Chocolate Cake. Check Out Chocolate Cake Recipe On eBay. Fill Your Cart With Color Today! Check Our Step-By-Step Guide To Bake Up A Sweet Treat For Your Loved Ones.
It would go well with chocolate (or your favorite) chips, nuts, or served warm with hot fudge.
This cake, 'born' out of a pregnancy craving, worked out amazingly!
Beatty's Chocolate Cake from Ina Garten, Food Network's Barefoot Contessa, is complete with a rich chocolate buttercream that keeps the cake decadent and moist.
You can cook Chocolate Cake using 12 ingredients and 3 steps. Here is how you cook it.
Ingredients of Chocolate Cake
- You need of Everything.
- Prepare 1 1/2 tsp of baking powder.
- It's 1 1/2 tsp of baking soda.
- You need 1 tsp of salt.
- Prepare 2 of eggs.
- You need 1 cup of milk.
- Prepare 1/2 cup of canola oil.
- Prepare 2 tsp of vanilla extract.
- You need 1 cup of boiling water.
- It's 2 cup of sugar.
- It's 1 3/4 cup of plain flour.
- You need 3/4 cup of cocoa powder.
There are plenty of claims for the best chocolate cake recipe. But with one bite of this decadent, moist chocolate cake with chocolate frosting, every single person around the table commented that this was the best chocolate cake they'd ever tasted. Line with parchment paper, then butter and flour the pans. Sift the flour, sugar, cocoa, baking soda, baking powder.
Chocolate Cake step by step
- Preheat oven to 350°F Celsius for 10 minutes..

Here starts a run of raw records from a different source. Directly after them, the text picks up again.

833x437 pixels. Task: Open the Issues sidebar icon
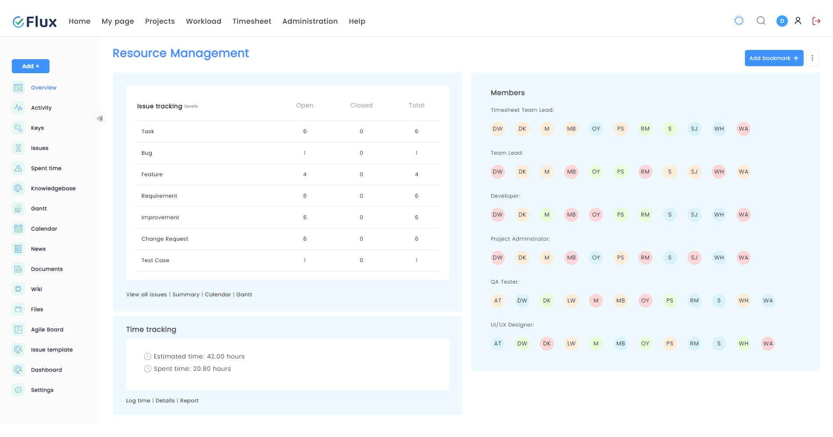[x=18, y=148]
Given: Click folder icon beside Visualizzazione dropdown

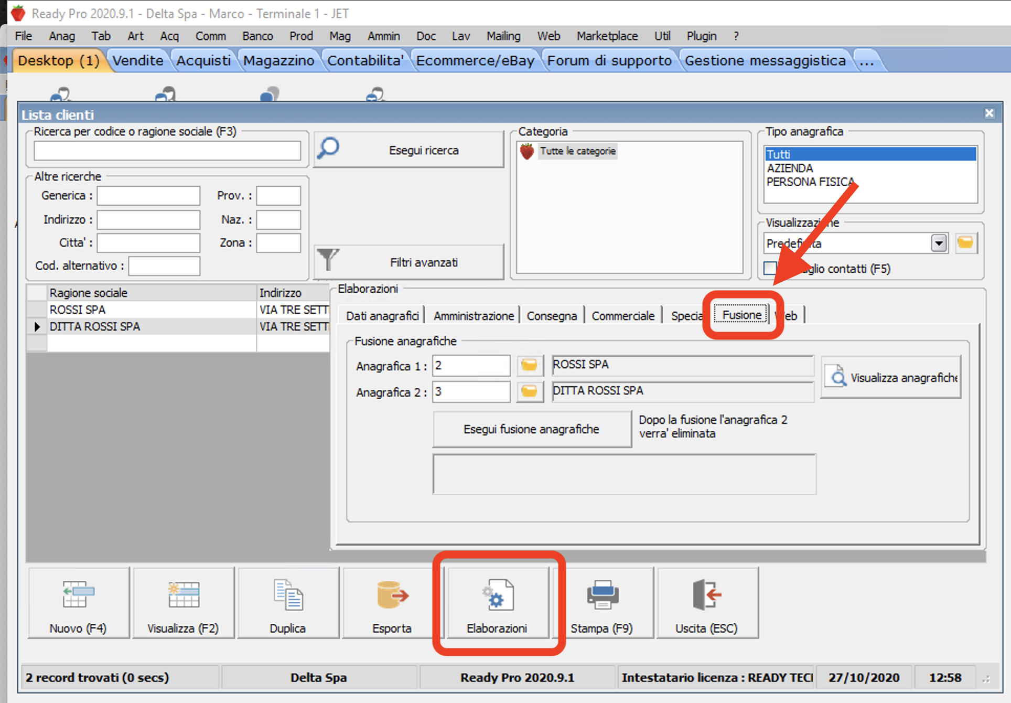Looking at the screenshot, I should 965,243.
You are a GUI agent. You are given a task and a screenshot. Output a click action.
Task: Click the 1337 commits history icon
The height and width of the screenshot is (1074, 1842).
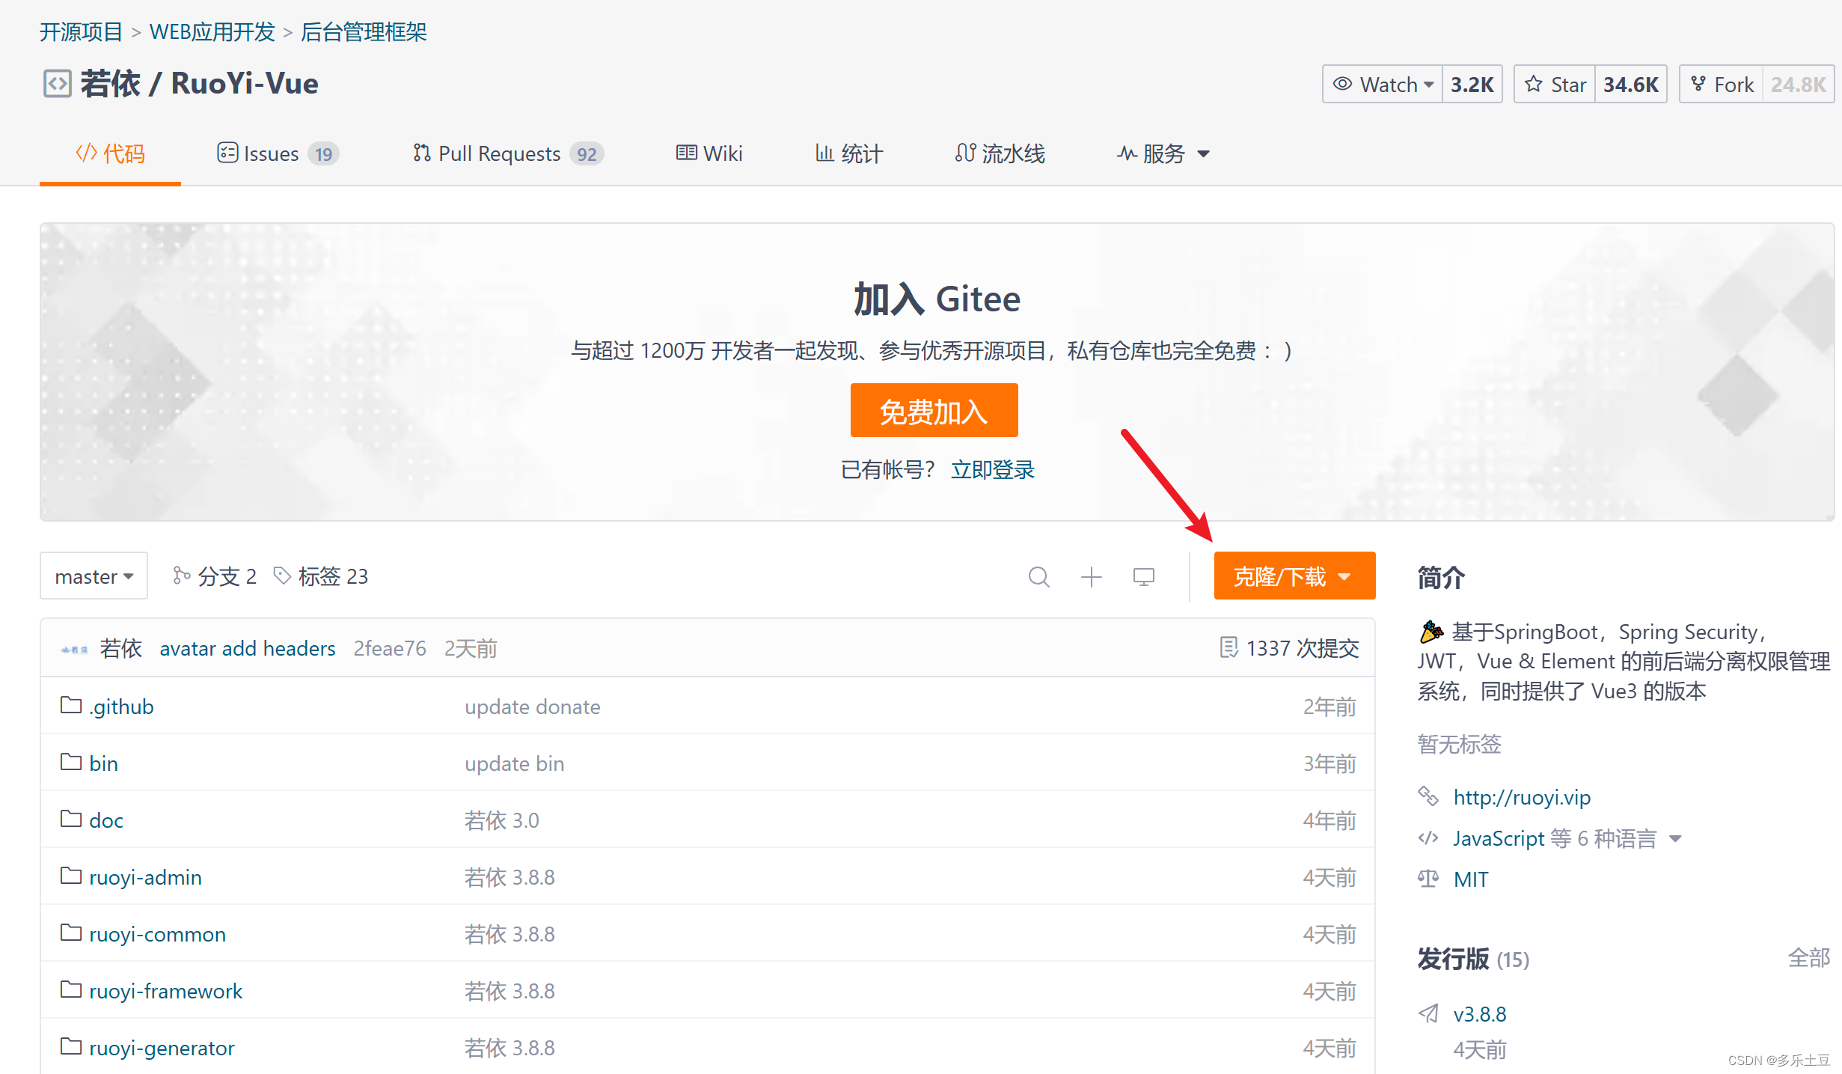coord(1228,647)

- In a large bowl, stir together the sugar, flour, cocoa, baking powder, baking soda and the salt. Add the eggs, milk, oil and vanilla. Mix for 2 minutes on medium speed mixer. Stir in the boiling water last..
- Bake for 30 - 35 minutes in the preheated oven. Test the cake with a toothpick. If done, cool in a pan for 10 minutes then remove to the wire rack to cool completely..
Bars with Crunch: Instead of using frosting, sprinkle topping over chocolate squares. Combine flour, cocoa, baking soda and salt; add to creamed mixture alternately with milk, beating until smooth after each addition. This is a deep, dark chocolate cake, but it was almost TOO moist,TOO dense. Don't know what really accounts for the difference since the recipes are so similar, and maybe it's just a matter of personal preference, but while this was a very good cake, I'll stick with the other. Also, if you've ever wondered why some chocolate cake recipes (like this one) call for boiling water, it's because it helps bloom the cocoa powder, giving the cake a deeper chocolate flavor.